The last thing I would say would be to go back to the hallmarks of rhetoric and to think about ethos, pathos, and logos, which are the central pieces of persuasive communication. Ethos is about credibility. Has any response that I have to a character attack on me been a credible answer? It’s very easy to get caught in a lie on social media and so making sure that you present yourself credibly and have, if it’s available, credible evidence is useful. Pathos appealing to emotion and reminding people that you’re a human being is useful, too, and again, logically thinking about building arguments. And so, it’s a different scenario, but the building blocks of rhetoric, I think, help us understand how we can maneuver even in today’s media-saturated society.
WATCH: Effective communication is key to personal, professional growth
Q: You’ve spent time coaching others in speech and debate. What do you think is greatest value of strong debating skills?
A: I 100 percent credit, my participation in debate for getting me to where I am today.
By participating in debate, I learned to write and write quickly, I learned to do research, I learned to be a good public speaker. And it was from teaching debate that I learned that I love to debate, and then followed my way to the comm master’s and Ph.D. and ultimately to directing the digital communication program here at UBalt.
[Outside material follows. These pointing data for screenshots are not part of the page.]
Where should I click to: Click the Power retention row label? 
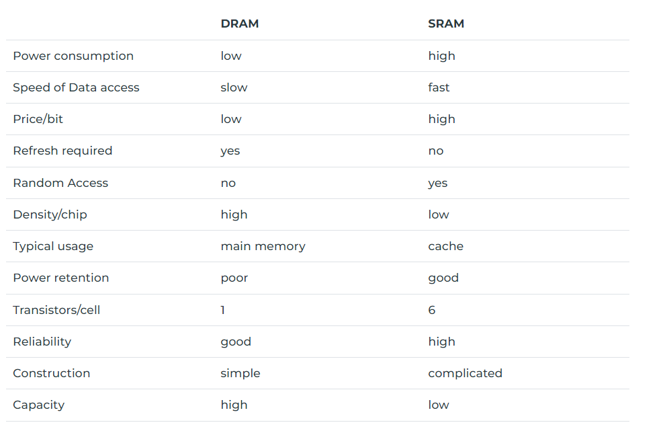60,278
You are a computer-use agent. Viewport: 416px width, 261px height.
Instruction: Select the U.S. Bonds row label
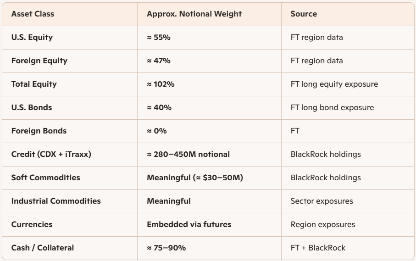[x=32, y=107]
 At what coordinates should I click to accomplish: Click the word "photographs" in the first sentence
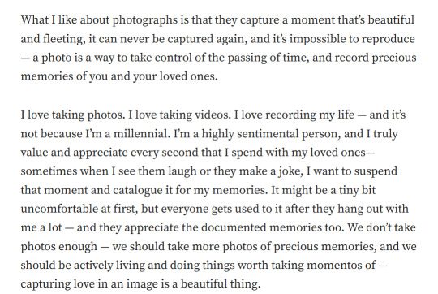coord(145,20)
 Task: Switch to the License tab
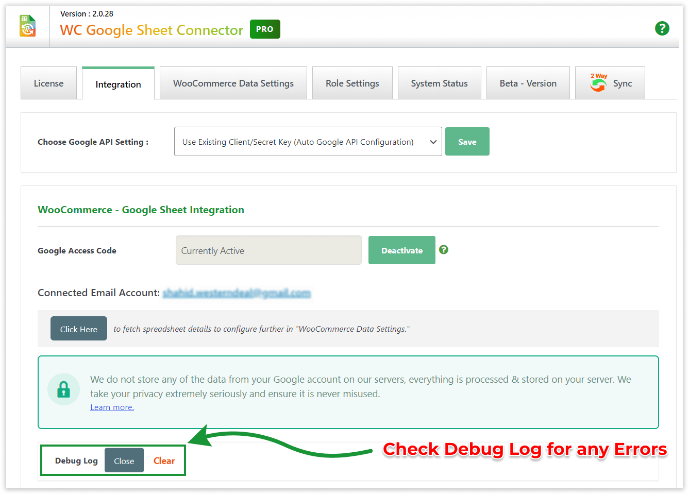point(48,83)
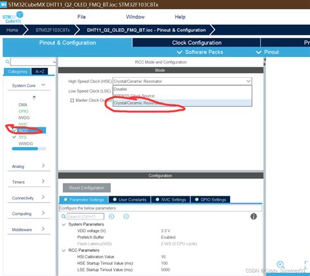
Task: Select SYS in the System Core list
Action: [x=22, y=137]
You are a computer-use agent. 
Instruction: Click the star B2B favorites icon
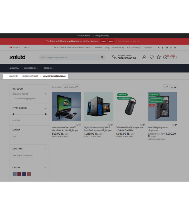[158, 57]
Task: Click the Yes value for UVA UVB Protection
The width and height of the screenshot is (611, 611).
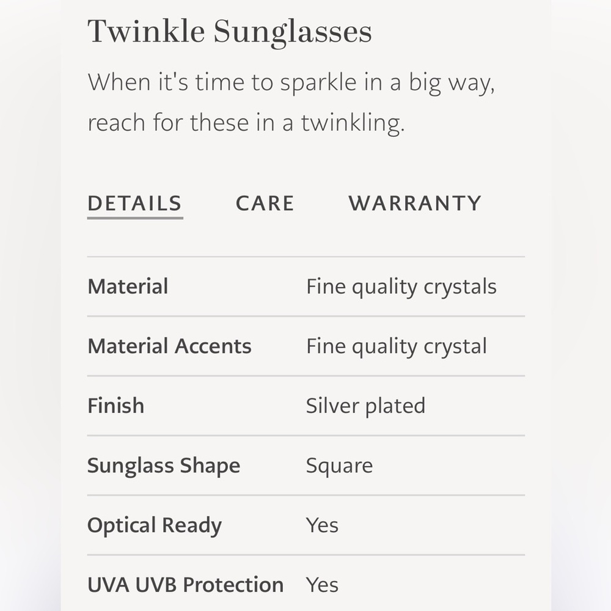Action: [x=321, y=584]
But fundamentally, I think the biggest skill that people can build in debate is learning to see both sides of an issue. I don’t mean, that personal conviction isn’t important, I don’t mean to suggest that there are, in fact, two sides to every issue, and I don’t mean to get into the both side-ism or relativism that I think sometimes creeps into our political discourse today. Your personal convictions are absolutely important, but debate forces you to listen to the other side. By doing that, we learn about the motivations, the values, the personal experiences that people have had that lead them to believe something different than you do.
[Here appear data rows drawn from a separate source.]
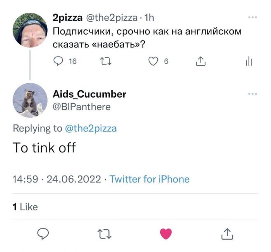Open Aids_Cucumber display name profile
The height and width of the screenshot is (252, 271).
click(89, 94)
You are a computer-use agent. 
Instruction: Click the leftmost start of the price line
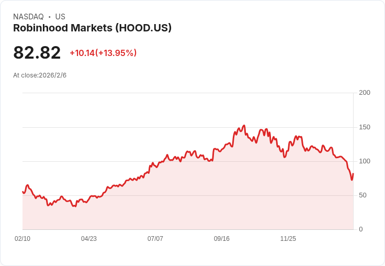[22, 192]
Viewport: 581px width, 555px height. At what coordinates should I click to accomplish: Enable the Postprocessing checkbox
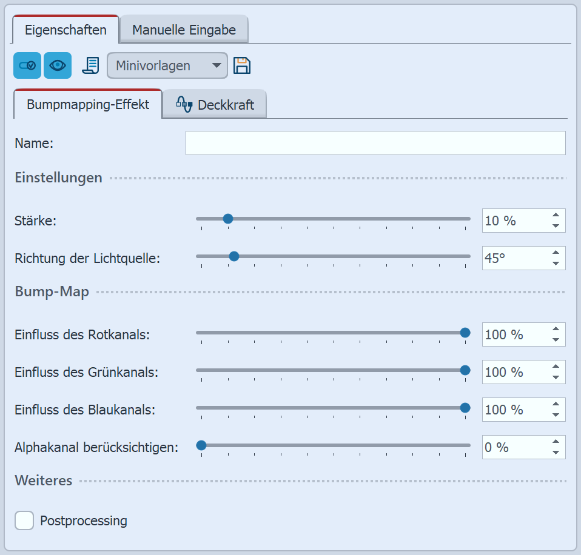24,520
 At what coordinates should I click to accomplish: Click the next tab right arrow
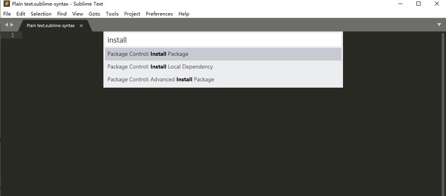point(12,25)
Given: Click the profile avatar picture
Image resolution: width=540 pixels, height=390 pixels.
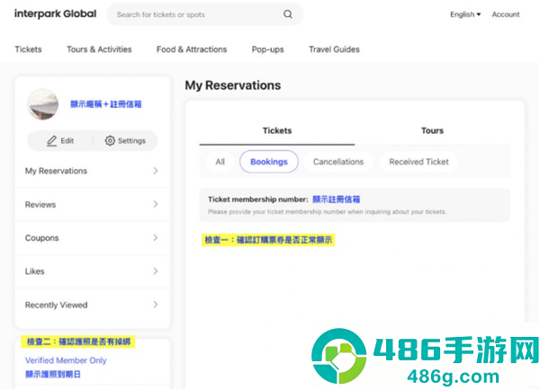Looking at the screenshot, I should (42, 104).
Fundamentally, I think, it seems sort of counterintuitive, because so many of us understand debate as like you’re taught to attack other people, and you are taught to think strategically and to question, but I think that also helps us do those things for our positions as well. To be able to subject our own beliefs to that same type of critical inquiry makes us better arguers, it makes us more empathetic people, and fundamentally, you know, it forces us to realize that the other side is human, even if we don’t agree with them. That, I think, is something that’s lacking in political discourse today, is the ability to actually treat the people that we’re talking to as people.
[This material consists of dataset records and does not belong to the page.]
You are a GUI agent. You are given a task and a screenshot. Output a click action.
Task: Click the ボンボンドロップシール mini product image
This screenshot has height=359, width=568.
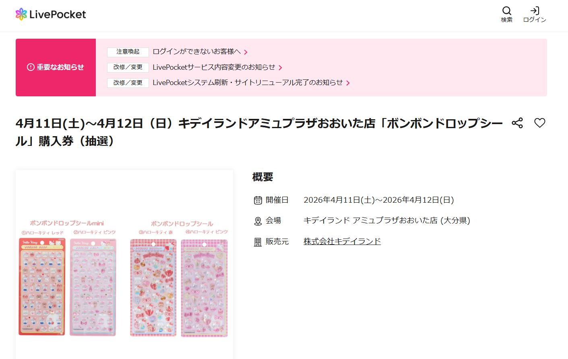(x=67, y=278)
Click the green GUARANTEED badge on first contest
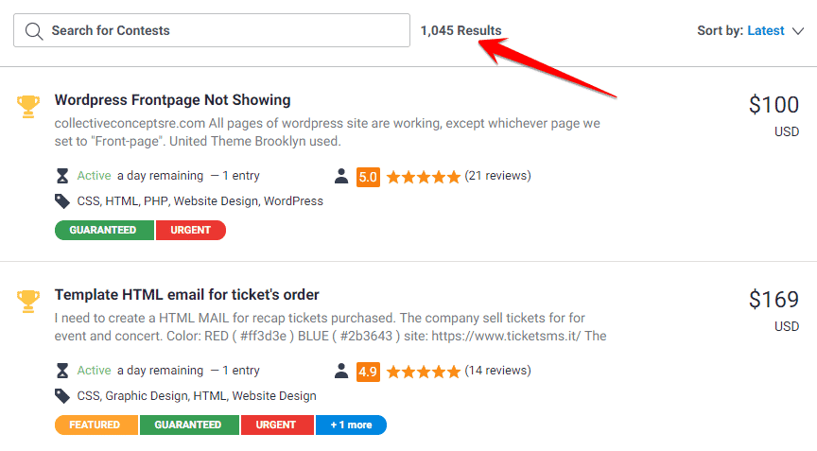 pyautogui.click(x=104, y=230)
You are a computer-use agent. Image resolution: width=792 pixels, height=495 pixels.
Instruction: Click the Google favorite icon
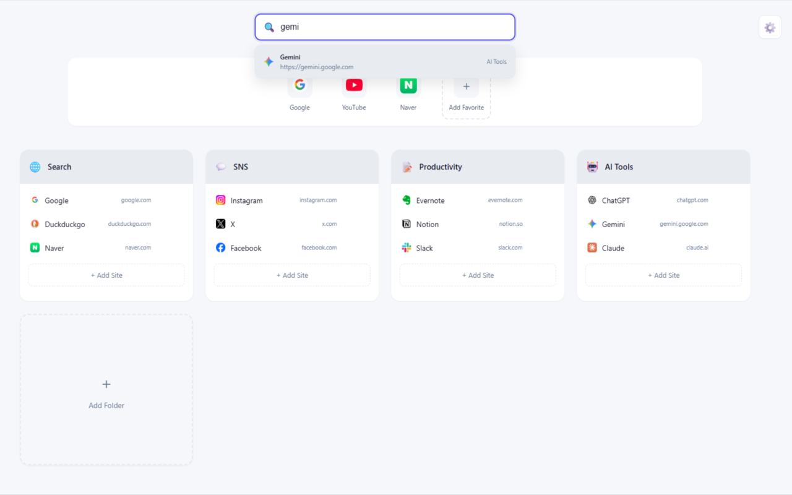tap(299, 85)
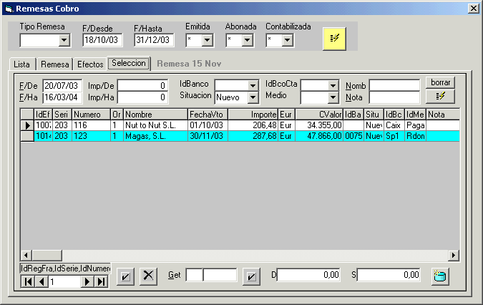Open the Efectos tab
This screenshot has width=483, height=305.
coord(90,64)
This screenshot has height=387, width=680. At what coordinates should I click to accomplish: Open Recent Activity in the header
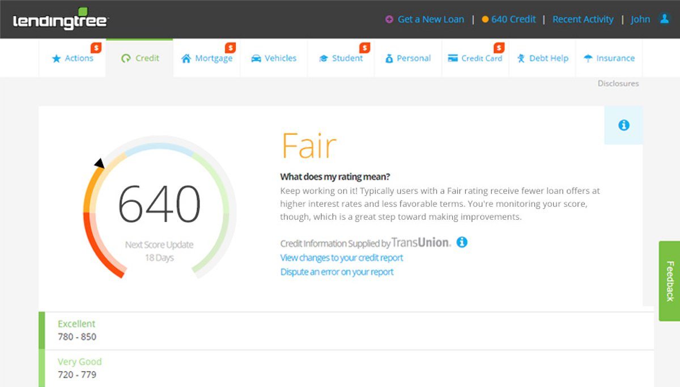583,19
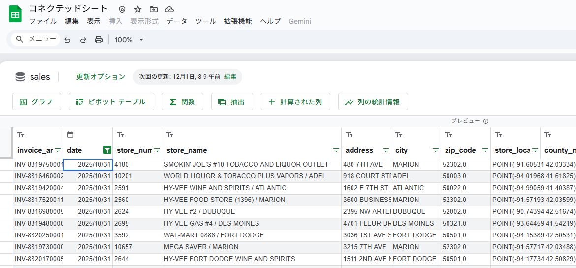Star this spreadsheet document
Screen dimensions: 576x268
(x=138, y=9)
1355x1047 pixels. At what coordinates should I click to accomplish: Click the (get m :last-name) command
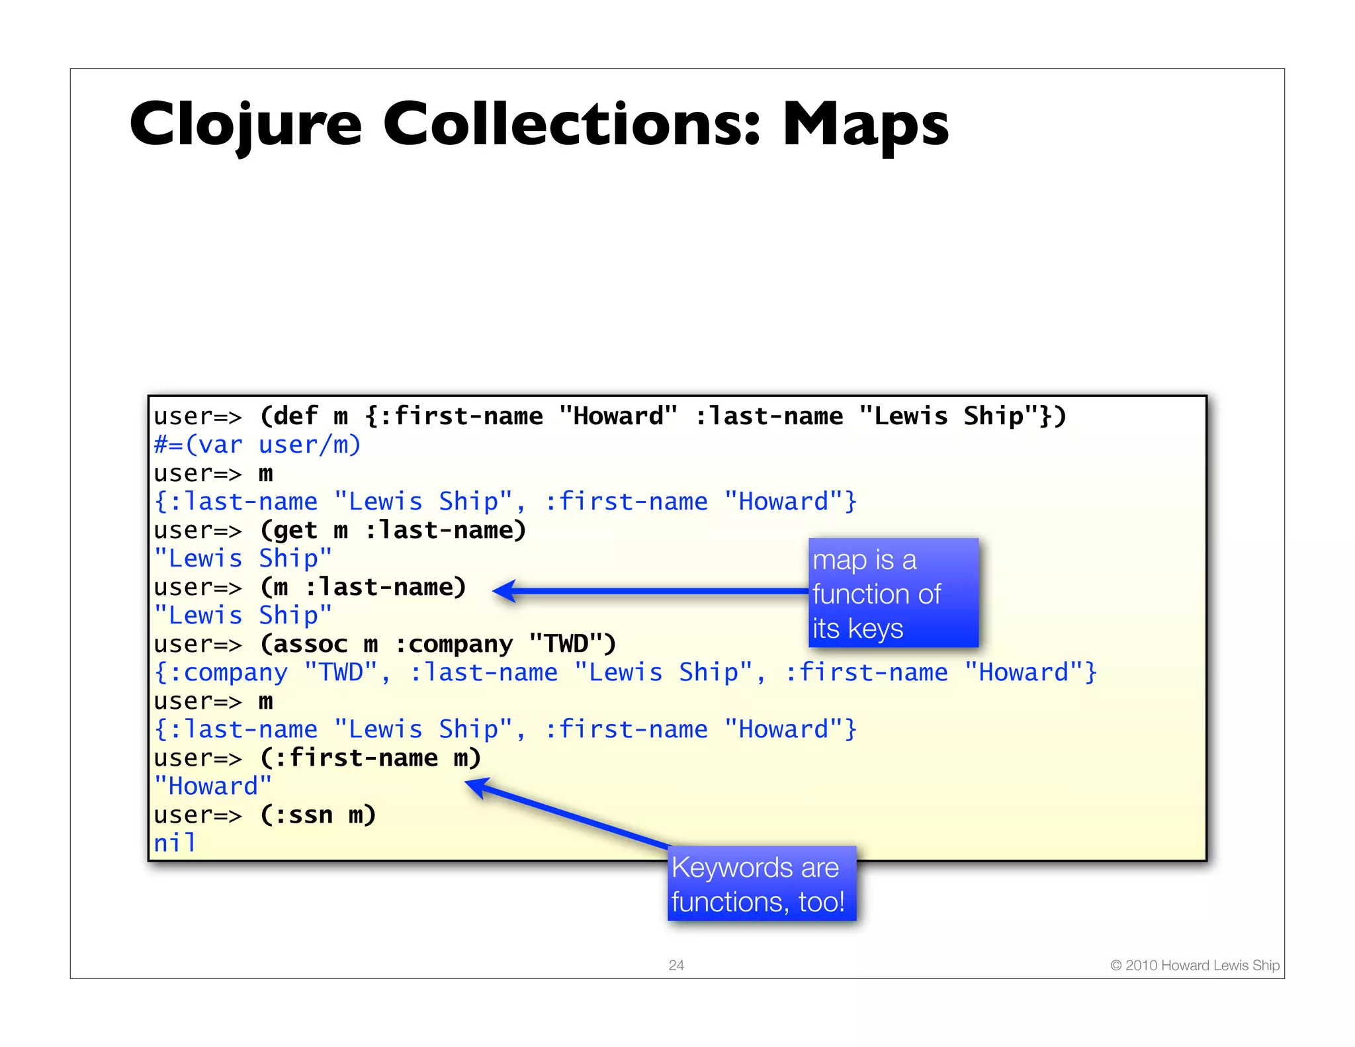pos(392,530)
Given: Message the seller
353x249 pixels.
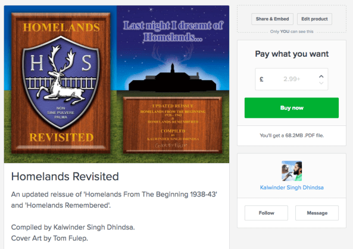Looking at the screenshot, I should (317, 213).
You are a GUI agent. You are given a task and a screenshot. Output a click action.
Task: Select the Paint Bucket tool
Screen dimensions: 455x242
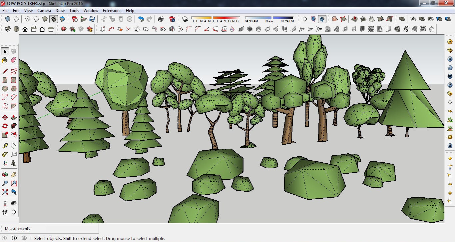(5, 60)
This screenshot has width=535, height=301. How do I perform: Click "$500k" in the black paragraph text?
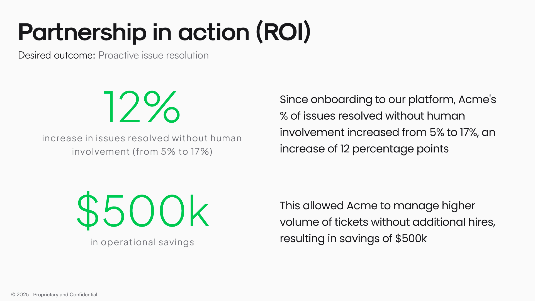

Q: When were you first introduced to debate?
A: My high school had a really competitive debate team. And so, a lot of sports and activities in high school, we would sort of pop around to the neighboring high schools go to debate tournaments. There’s also a national circuit of debate, and so if your school has resources, if your team is good and competitive, then you can travel around on the national circuit and meet people from other high schools.
I cannot, for the life of me, tell you what made me go to the debate club meeting my freshman year of high school. I was really shy in middle school. But for some reason, I showed up to the meeting, and it became the place where I spent the most of my time in high school. But I totally credit that for knowing that I wanted to study communication and then ultimately, learn more about strategic communication. None of that would have happened without debate. And it was just seeing a flyer on a wall. This is why I hope that all the flyers we put up at UBalt sway students to come to events and activities because it did it for me in high school, and I could not be more grateful.
What Charms Us
We end all our Charles Street Chats with the same question: What do you love most about Baltimore? Here’s Jennifer’s answer.
Even though I live in Washington, D.C., I love so many things about Baltimore. One of the main things I love is local coffee shops, restaurants. D.C. is so corporate sometimes. The second thing I will say is I love baseball and Oriole Park at Camden Yards is one of the best places in the country to watch a baseball game.